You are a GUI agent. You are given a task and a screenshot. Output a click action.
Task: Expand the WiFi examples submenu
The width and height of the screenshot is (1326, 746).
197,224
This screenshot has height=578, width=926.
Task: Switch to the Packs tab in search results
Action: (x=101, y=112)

◇ ◇ ◇

WHAT IS REQUIRED
Please return every line from the first one in the records above down to the line containing "Task: Expand the WiFi examples submenu", including both, exactly as written and nothing more.

ANSWER BOX
You are a GUI agent. You are given a task and a screenshot. Output a click action.
Task: Expand the WiFi examples submenu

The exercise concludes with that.